M is a Nigerian national who entered the State in 2007 and sought asylum. In 2008 his asylum application was rejected, as was his application for subsidiary protection. In October 2008 the Minister issued an order for M’s deportation. He remained in the State illegally. In 2015 M applied to the Minister to have the order revoked. One of the grounds stated was that M was the father of an unborn child who would be an Irish citizen. M argued that the Minister was obliged to consider the rights that the Constitution guaranteed to the unborn, such as the right to have its father present in the State. The Minister rejected that application. M applied to the High Court  for judicial review of the Minister’s decision. Humphreys J granted the orders:

(i) that leave be granted in accordance with the latest amended statement of grounds;
(ii) that there be a declaration that the Minister, in considering an application under s. 3(11) of the Immigration Act 1999, is required to consider the current and prospective situation of the applicant concerned insofar as relevant to that application, including the prospective position, likely to arise on birth, of any child of the applicant unborn at the time of the application;

(iii) that the remaining reliefs sought be refused; and

(iv) that the respondents’ undertaking not to deport the first named applicant continue until withdrawn in accordance with its terms, and that there be liberty to apply in the event that the respondents seeks to so withdraw it.

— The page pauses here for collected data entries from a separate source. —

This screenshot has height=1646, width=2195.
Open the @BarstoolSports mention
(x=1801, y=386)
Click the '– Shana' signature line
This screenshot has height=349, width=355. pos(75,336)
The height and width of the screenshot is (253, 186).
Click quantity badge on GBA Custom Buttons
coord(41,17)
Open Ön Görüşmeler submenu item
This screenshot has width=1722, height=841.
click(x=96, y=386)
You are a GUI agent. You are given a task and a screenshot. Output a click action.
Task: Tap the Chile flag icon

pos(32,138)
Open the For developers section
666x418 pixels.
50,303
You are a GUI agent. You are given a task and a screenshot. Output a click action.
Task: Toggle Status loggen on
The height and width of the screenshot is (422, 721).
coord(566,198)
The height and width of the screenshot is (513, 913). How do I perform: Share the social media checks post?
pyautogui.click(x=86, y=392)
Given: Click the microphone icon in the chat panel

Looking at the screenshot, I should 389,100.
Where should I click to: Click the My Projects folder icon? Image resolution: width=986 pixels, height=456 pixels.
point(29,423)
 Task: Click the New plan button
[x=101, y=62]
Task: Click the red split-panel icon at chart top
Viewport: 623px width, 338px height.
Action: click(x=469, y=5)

Although the child was born beforehand, in the course of his judgment, Humphreys J also held that the Constitution guaranteed rights to the unborn other than the right to life. He interpreted child within Article 42A to include the unborn. He stated:

In addition to these rights, other significant rights of the unborn child are recognised, acknowledged or created by common law or statute, in turn reflecting inherent natural and constitutional rights of the unborn which are implied by the constitutional order.

The State lodged an appeal of that decision with the Court of Appeal, while also applying to the Supreme Court for a leapfrog appeal. The Court granted that application as it determined that it was an issue of general public importance to clarify the extent of the rights that the Constitution guarantees to the unborn. And the exceptional circumstances criteria was established given that the Government was proposing to hold a referendum on whether to repeal Article 40.3.3° and there is an urgent need for clarity on whether the Constitution guarantees rights to the unborn other than in Article 40.3.3°.


Supreme Court 


In a single judgment issued by the seven judge panel, the Court allowed the State’s appeal in part, finding that the Constitution does not guarantee any rights to the unborn other than as expressly provided for in Article 40.3.3°. The Court rejected the proposition that the Constitution guaranteed the unborn natural law rights, citing the judgment in Information (Termination of Pregnancies) Bill 1995:

The Court does not accept this argument. By virtue of the provisions of Article 5 of the Constitution, Ireland is a sovereign, independent, democratic state.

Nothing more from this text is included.